Joshua Barone of the New York Times described it as a beach that arrived at the front door of a theatre in Brooklyn, its “raw ingredients” being 21 tons of sand, packaged in 840 50-pound bags dropped onto the theater’s tarp-covered floor. Barone praised it  as a “masterpiece for the era of climate change”, noting that it is “neither didactic nor abstract, it is an insidiously enjoyable mosaic of consumption, globalization and ecological crisis”.

 

The production is the second collaboration of creators — Barzdžiukaitė, Grainytė and Lapelytė, whose friendship began in the Lithuanian town where they all grew up. Barzdžiukaitė eventually became a director; Grainytė, a writer; Lapelytė, a musical artist. In working together, they were attracted to opera, they said, because it provided “a meeting place” for their individual practices. As a trio, Grainytė said they could listen to each other and “dive into this process without fighting or dealing with egos.” Their first project was “Have a Good Day!,” which was shown in New York for the Prototype festival in 2014.

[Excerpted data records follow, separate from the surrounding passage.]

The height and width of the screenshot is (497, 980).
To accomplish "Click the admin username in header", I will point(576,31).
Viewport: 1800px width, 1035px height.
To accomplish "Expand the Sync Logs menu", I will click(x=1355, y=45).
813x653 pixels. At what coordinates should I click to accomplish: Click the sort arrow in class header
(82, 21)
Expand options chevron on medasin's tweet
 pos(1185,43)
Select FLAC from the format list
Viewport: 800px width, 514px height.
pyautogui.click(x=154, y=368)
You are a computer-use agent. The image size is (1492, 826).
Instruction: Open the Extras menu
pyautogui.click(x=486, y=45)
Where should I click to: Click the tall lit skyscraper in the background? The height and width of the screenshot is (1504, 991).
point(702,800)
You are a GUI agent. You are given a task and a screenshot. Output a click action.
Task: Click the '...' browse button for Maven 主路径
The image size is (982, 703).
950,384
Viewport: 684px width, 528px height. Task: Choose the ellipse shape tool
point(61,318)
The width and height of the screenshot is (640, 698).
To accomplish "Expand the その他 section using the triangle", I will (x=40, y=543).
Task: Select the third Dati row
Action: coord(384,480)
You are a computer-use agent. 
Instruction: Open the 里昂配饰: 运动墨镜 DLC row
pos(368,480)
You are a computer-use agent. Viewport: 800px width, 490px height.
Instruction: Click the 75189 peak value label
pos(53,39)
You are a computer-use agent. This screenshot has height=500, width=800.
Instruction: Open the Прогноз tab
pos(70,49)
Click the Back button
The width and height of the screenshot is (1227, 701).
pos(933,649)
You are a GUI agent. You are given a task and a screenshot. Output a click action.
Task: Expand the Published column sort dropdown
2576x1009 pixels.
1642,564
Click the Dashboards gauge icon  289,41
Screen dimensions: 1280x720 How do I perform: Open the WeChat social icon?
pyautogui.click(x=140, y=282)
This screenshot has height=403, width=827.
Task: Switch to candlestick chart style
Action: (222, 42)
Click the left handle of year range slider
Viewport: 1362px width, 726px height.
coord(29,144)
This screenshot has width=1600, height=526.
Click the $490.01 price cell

The characters in Grainyte’s libretto tell their stories as monologues and vignettes, broken up by choruses of sinister serenity. In his review, Barone quotes one of the most telling moments in the opera:

Rose-colored dresses flutter:
Jellyfish dance along in pairs —
With emerald-colored bags,
Bottles and red bottle caps.

O the sea never had so much color!

The creators noted that they didn’t want to be overly declarative, and removed words which were dealing with ecological issues directly. They wished to avoid the impression that they were climate activists, one of the reasons being that the production is not entirely eco-friendly, using sand transported by truck from VolleyballUSA in New Jersey to Brooklyn. (Nevertheless, after “Sun & Sea” closes, the sand will be vacuumed up, sanitized and repurposed.)

Regarding the music, Lapelytė described it as being quite “poppy”, so it would remind listeners of a song “that you know well but you can’t say which… reduced to very few notes, and also repetitive like a pop song.”